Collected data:
·····
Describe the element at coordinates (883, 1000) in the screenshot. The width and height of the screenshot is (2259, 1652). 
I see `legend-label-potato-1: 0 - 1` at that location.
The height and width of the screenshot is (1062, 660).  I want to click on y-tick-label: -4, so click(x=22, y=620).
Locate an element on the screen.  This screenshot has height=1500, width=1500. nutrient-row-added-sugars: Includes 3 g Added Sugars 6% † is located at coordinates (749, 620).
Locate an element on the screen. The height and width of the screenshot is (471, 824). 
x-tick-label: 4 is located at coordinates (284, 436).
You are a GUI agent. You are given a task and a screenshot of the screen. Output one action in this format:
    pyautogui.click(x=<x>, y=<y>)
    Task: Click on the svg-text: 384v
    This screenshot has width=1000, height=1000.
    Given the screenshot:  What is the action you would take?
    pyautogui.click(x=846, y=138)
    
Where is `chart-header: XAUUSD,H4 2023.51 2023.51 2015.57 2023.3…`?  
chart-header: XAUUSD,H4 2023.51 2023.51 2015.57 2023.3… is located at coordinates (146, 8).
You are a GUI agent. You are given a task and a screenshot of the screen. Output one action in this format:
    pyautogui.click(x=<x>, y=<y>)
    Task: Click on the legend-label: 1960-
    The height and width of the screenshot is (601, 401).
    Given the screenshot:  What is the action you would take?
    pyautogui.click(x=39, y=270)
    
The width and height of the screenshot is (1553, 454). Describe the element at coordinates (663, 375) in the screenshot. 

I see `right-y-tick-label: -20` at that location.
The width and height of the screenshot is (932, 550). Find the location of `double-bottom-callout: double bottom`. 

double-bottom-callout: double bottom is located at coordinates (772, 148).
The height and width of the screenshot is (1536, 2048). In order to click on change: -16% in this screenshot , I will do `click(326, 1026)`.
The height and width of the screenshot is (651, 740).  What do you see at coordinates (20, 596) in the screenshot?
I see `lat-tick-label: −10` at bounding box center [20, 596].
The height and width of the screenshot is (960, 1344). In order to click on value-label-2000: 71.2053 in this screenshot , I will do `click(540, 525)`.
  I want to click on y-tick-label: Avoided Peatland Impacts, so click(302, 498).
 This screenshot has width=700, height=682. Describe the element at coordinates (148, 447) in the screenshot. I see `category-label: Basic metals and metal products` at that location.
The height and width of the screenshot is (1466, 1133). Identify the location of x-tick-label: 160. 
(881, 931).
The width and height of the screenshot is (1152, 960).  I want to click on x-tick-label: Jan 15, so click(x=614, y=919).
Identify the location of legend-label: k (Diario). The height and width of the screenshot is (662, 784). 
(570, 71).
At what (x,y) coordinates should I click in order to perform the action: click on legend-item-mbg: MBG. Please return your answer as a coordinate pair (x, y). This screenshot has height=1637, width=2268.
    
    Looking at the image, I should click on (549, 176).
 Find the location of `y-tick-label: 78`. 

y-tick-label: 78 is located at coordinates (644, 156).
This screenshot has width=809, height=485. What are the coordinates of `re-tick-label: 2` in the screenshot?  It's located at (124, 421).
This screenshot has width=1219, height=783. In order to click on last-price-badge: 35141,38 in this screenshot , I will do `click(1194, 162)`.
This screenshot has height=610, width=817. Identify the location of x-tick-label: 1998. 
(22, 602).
·····
Retype these records line for line, with nothing changed.

### TASK RESPONSE
Describe the element at coordinates (883, 1000) in the screenshot. The width and height of the screenshot is (2259, 1652). 
I see `legend-label-potato-1: 0 - 1` at that location.
The height and width of the screenshot is (1062, 660).  I want to click on y-tick-label: -4, so click(x=22, y=620).
Locate an element on the screen.  This screenshot has height=1500, width=1500. nutrient-row-added-sugars: Includes 3 g Added Sugars 6% † is located at coordinates (749, 620).
Locate an element on the screen. The height and width of the screenshot is (471, 824). 
x-tick-label: 4 is located at coordinates (284, 436).
You are a GUI agent. You are given a task and a screenshot of the screen. Output one action in this format:
    pyautogui.click(x=<x>, y=<y>)
    Task: Click on the svg-text: 384v
    This screenshot has width=1000, height=1000.
    Given the screenshot:  What is the action you would take?
    pyautogui.click(x=846, y=138)
    
Where is `chart-header: XAUUSD,H4 2023.51 2023.51 2015.57 2023.3…`?  
chart-header: XAUUSD,H4 2023.51 2023.51 2015.57 2023.3… is located at coordinates (146, 8).
You are a GUI agent. You are given a task and a screenshot of the screen. Output one action in this format:
    pyautogui.click(x=<x>, y=<y>)
    Task: Click on the legend-label: 1960-
    The height and width of the screenshot is (601, 401).
    Given the screenshot:  What is the action you would take?
    pyautogui.click(x=39, y=270)
    
The width and height of the screenshot is (1553, 454). Describe the element at coordinates (663, 375) in the screenshot. 

I see `right-y-tick-label: -20` at that location.
The width and height of the screenshot is (932, 550). Find the location of `double-bottom-callout: double bottom`. 

double-bottom-callout: double bottom is located at coordinates (772, 148).
The height and width of the screenshot is (1536, 2048). In order to click on change: -16% in this screenshot , I will do `click(326, 1026)`.
The height and width of the screenshot is (651, 740).  What do you see at coordinates (20, 596) in the screenshot?
I see `lat-tick-label: −10` at bounding box center [20, 596].
The height and width of the screenshot is (960, 1344). In order to click on value-label-2000: 71.2053 in this screenshot , I will do `click(540, 525)`.
  I want to click on y-tick-label: Avoided Peatland Impacts, so click(302, 498).
 This screenshot has width=700, height=682. Describe the element at coordinates (148, 447) in the screenshot. I see `category-label: Basic metals and metal products` at that location.
The height and width of the screenshot is (1466, 1133). Identify the location of x-tick-label: 160. 
(881, 931).
The width and height of the screenshot is (1152, 960).  I want to click on x-tick-label: Jan 15, so click(x=614, y=919).
Identify the location of legend-label: k (Diario). The height and width of the screenshot is (662, 784). 
(570, 71).
At what (x,y) coordinates should I click in order to perform the action: click on legend-item-mbg: MBG. Please return your answer as a coordinate pair (x, y). This screenshot has height=1637, width=2268.
    
    Looking at the image, I should click on (549, 176).
 Find the location of `y-tick-label: 78`. 

y-tick-label: 78 is located at coordinates (644, 156).
This screenshot has width=809, height=485. What are the coordinates of `re-tick-label: 2` in the screenshot?  It's located at (124, 421).
This screenshot has width=1219, height=783. In order to click on last-price-badge: 35141,38 in this screenshot , I will do `click(1194, 162)`.
This screenshot has height=610, width=817. Identify the location of x-tick-label: 1998. 
(22, 602).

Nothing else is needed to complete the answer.